(Data entries)
***
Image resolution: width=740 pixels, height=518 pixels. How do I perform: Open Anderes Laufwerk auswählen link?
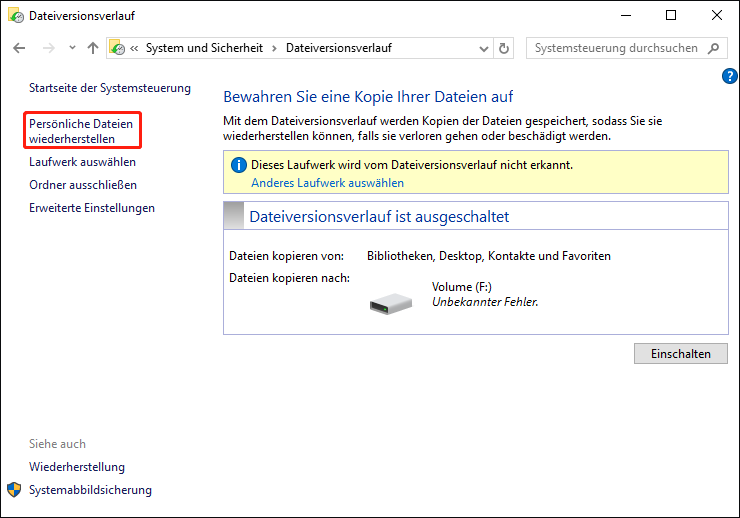327,183
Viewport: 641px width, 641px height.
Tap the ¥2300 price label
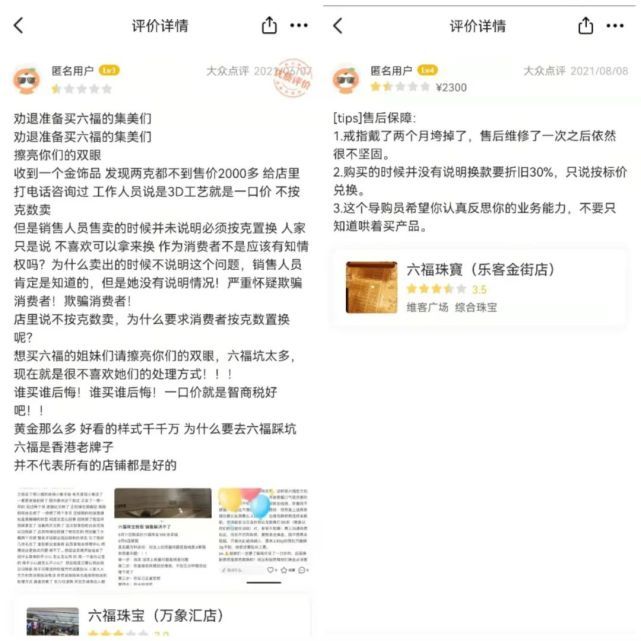(451, 87)
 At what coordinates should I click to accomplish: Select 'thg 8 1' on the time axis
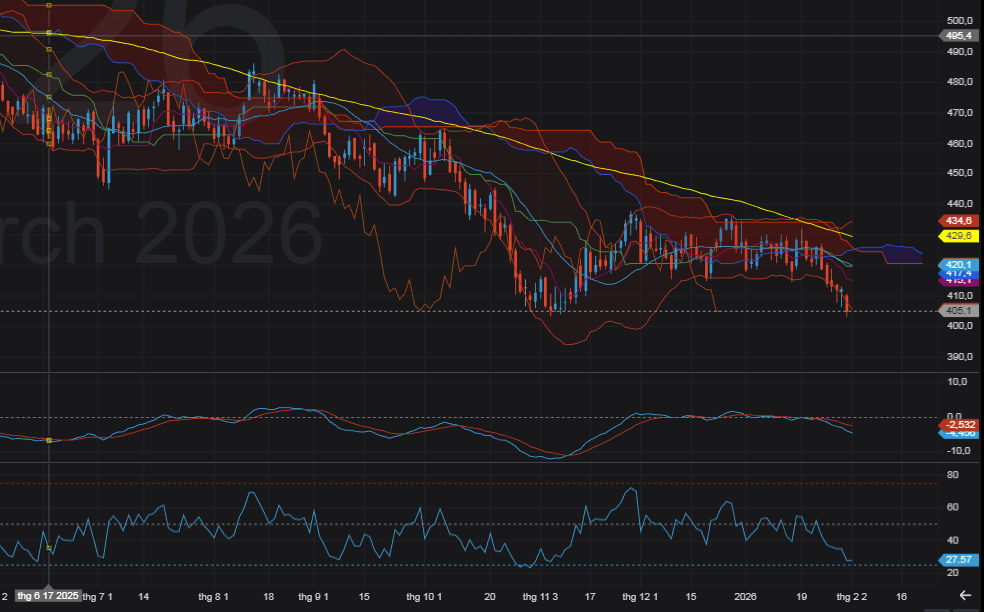pos(214,596)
***
Work instructions = All records, pictures excluded: copy them exactly.

Your solution =
Image resolution: width=740 pixels, height=518 pixels. How do I perform: Open Anderes Laufwerk auswählen link?
327,183
Viewport: 641px width, 641px height.
Tap the ¥2300 price label
(451, 87)
 At what coordinates should I click to accomplish: Select 'thg 8 1' on the time axis
pos(214,596)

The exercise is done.